You don't know the owner/resident's economic or life circumstances. The people may need more light from bigger windows because they are older and have failing eyes. There could be many reasonable and rational reasons for what they are doing to that home.

And, it is obvious that the construction on this home is not yet complete. It may look nice to average folks (not preservationistas) after the construction is complete. It may be the investment needed to stabilize the neighborhood.

To the presercvationistas I say "If you don't like the way a property is being managed - buy it" Otherwise, let people live their lives without the unwanted comments. I think SOME preservationistas would have us all wearing wool in the summer and ridding our buggies if given a chance. :)
 

donk

Cyburbian
Messages
6,970
Points
30
As the proud owner (hopefully not for long) of a home that has had every single unsympathetic renovation(vinyl siding, windows, doors, foundation) that could be done to a 125 year old home I just shake my head.

I only wish that I had the time and money to have done work on the outside.





Some interiors during and after are available in the gallery.
 

Super Amputee Cat

Cyburbian
Messages
2,251
Points
30
el Guapo said:
Q. - Who gave the preservationistas the right to place a financial burden on individuals to support what they think is a grand idea?

A - Normally I agree with most of your rants SAC. But this one is different. Why is it a "shame?"
Because it looks so absolutely ugly.

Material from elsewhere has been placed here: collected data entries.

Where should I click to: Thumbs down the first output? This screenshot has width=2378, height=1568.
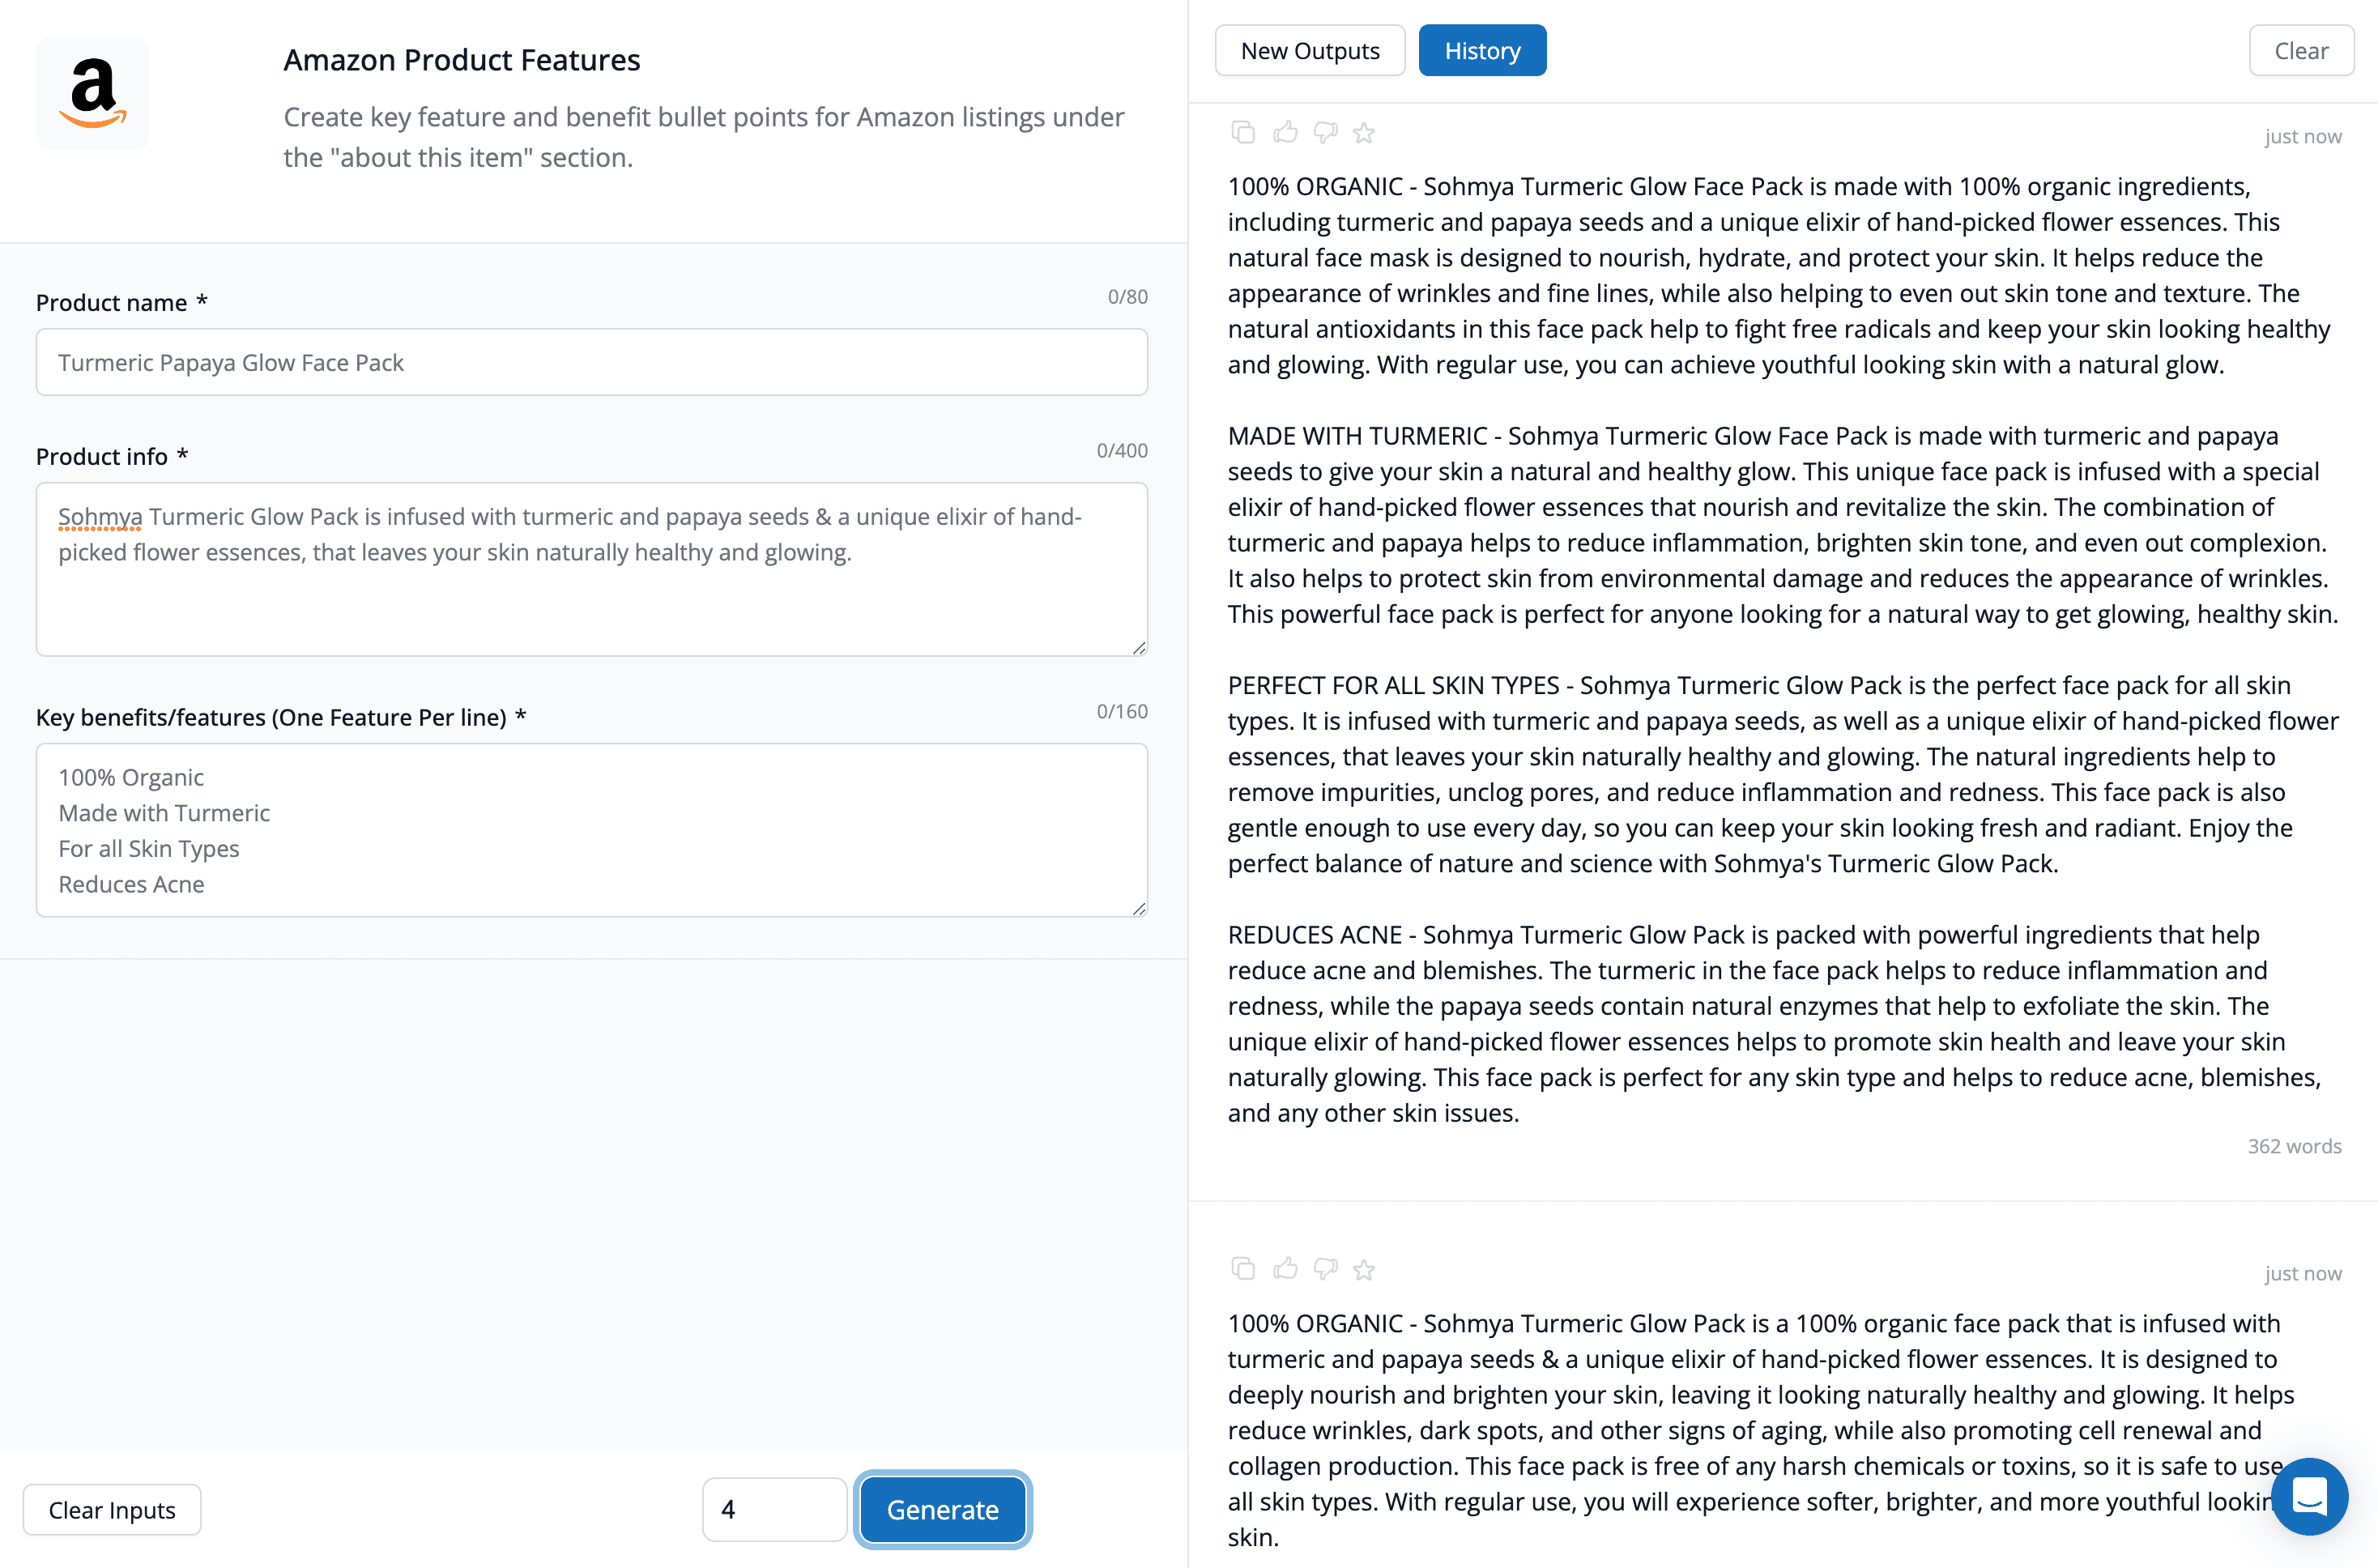click(x=1325, y=133)
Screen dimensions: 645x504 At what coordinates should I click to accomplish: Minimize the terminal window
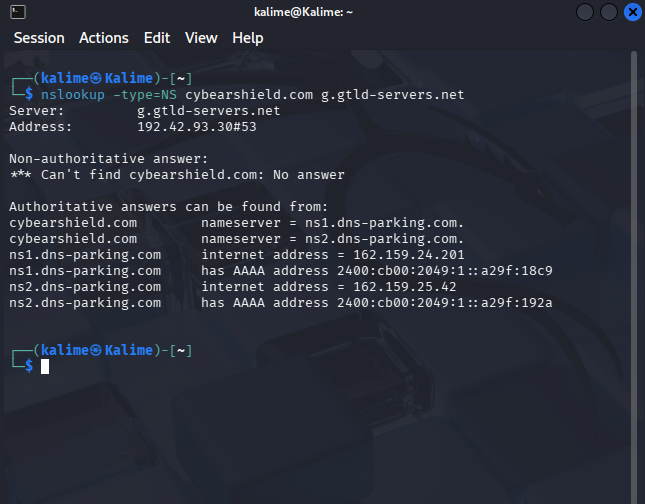(586, 12)
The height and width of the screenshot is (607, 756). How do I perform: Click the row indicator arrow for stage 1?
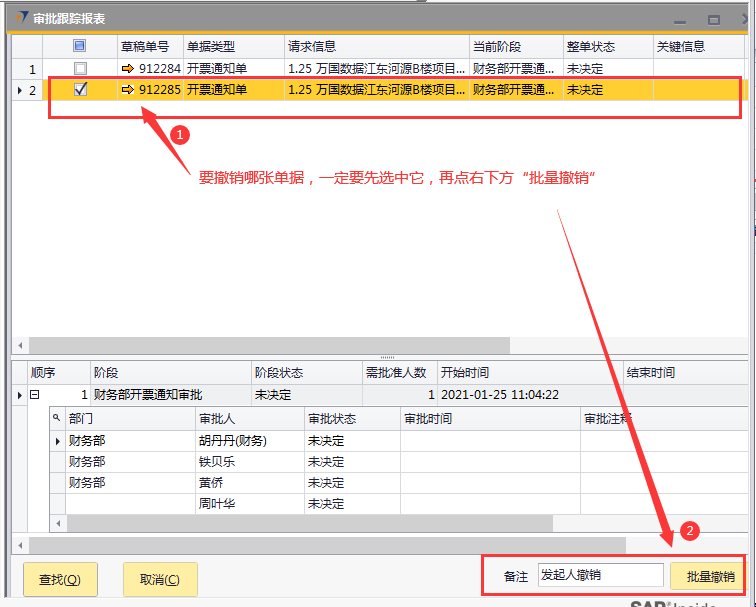[20, 395]
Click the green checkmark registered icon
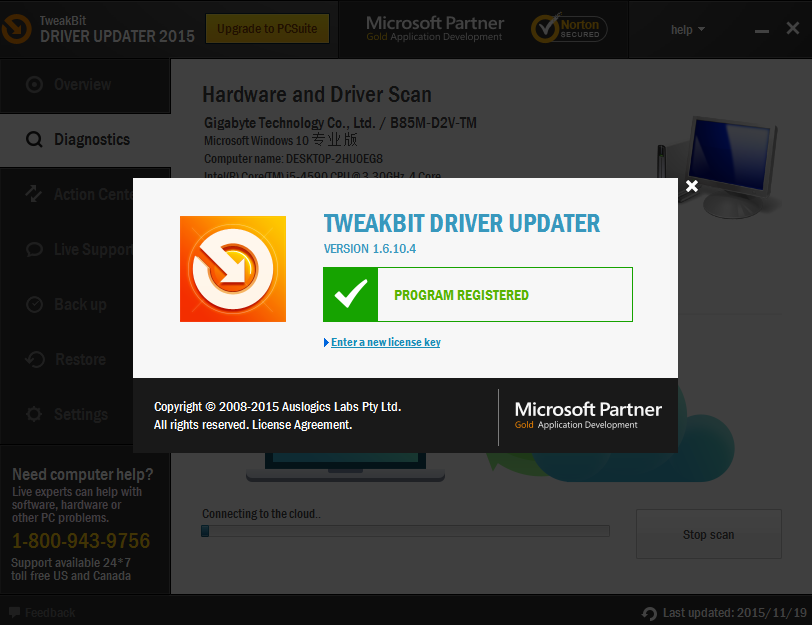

I'm not asking them to preserve in an historic sense of the word, just keep the window openings the same (or put panels below downsized windows so you can at least tell where the original openings were)

It's a shame because every time I drive by this house I have to see just about every single violation and no-no of even the most basic level of good taste in home appearance. This house draws attention to itself in the worst way. It sticks out like a cockroach on a wedding cake.
 

BKM

Cyburbian
Messages
6,463
Points
29
While I agree with the "ughs," I also agree with Guapo on this one. It may look "ok" when done. I have a problem with rigid preservationist regulations.

Modesty of means to me is allowed more leeway.

Save the real focus of your rants for the mega-mansions. (God you should see some of 'em in my town. If you have $750,000 to spend, couldn't you hire someone besides Billy Bob the Local Yohkel to design your house) You do Yuppie rants so well, Cat.
 

Dan

Dear Leader
Staff member
Moderator
Messages
18,706
Points
69
Looks like a Community Development Department rehab job of some sort. If it's subsidized by a local government., don't expect any sort of attention to architectural detail.

It does look bad ... but IMHO not because there's siding and plastic windows. The new architectural elements are horizontally oriented, while the house is vertically oriented. A rhythm is broken, and it's a problem that could have been easily solved by using more vertically-oriented windows, even if they're plastic and have fake mullions.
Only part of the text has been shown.